Religion is natural, but that certainly does not mean "good" (other than it "sells well"). Nor does natural imply "true". Religion is probably no more than the side-effect of mental functions (or "modules") that are (otherwise) useful for survival, such as recognising people or agency. Religion may be to human beings like the eye-tongue reflex of a frog, which will whip out its tongue towards a ball-bearing, and catch and swallow it, if one is fired across its visual field, as a consequence of having good reflexes for snatching flies when they do the same.

Religion is natural because it taps into some of the basic aptitudes and tendencies that develop in all well-adjusted people, such as perceptions of agency and the idea of contamination.
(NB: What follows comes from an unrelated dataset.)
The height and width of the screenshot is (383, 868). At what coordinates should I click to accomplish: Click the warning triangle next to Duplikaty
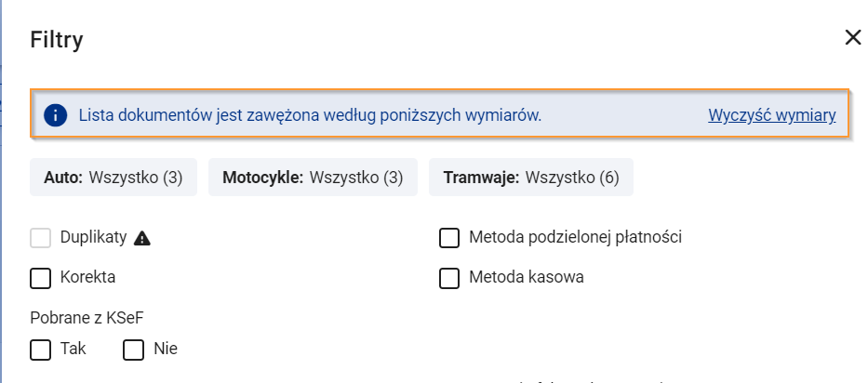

These are so basic that religion need fear little or nothing from atheist detractors: religion is here to stay.

Note that religion is here to stay, as a perennial demotic urge. The same cannot necessarily be said for theology. Theology is like religion in dealing with life-derived concepts, but rather like science in thinking about them in "unnatural" ways, which is to say, ways that are abstract, counter-intuitive, and technically hard work. The problem with this analysis is that it reduces religion to one thing, independent of any tradition. It also ignores the extent to which Christian theology, for instance, developed out of a concern to make sense of Christian experience, or the extent to which even practical responses to practical matters can be shaped by a specific theological world-view.

As an example, McCauley thinks that we can explain the growth of the Early Church on account of its "benign" treatment of women and the sick. But if early Christians were bucking a trend in that regard, why were they doing so? The behaviour of those ordinary Christians was shaped by the theology that McCauley takes to be the abstract preserve of the intellectual few: the sort who can think thoughts that don't come naturally. In this, and in his treatment of science, he short-changes the masses.

Religion is safe, theology is perhaps a little precarious, but science is under threat. The final chapter is an unexpected warning that science has so little conceptual purchase on the brain that ideologies and economic disasters can sweep it aside. The warning is welcome, but perhaps overdone. Human beings ask those bigger questions a little more naturally than McCauley suggests, questions that we need both science and theology to address.

The Revd Dr Andrew Davison is Tutor in Doctrine at Westcott House, Cambridge.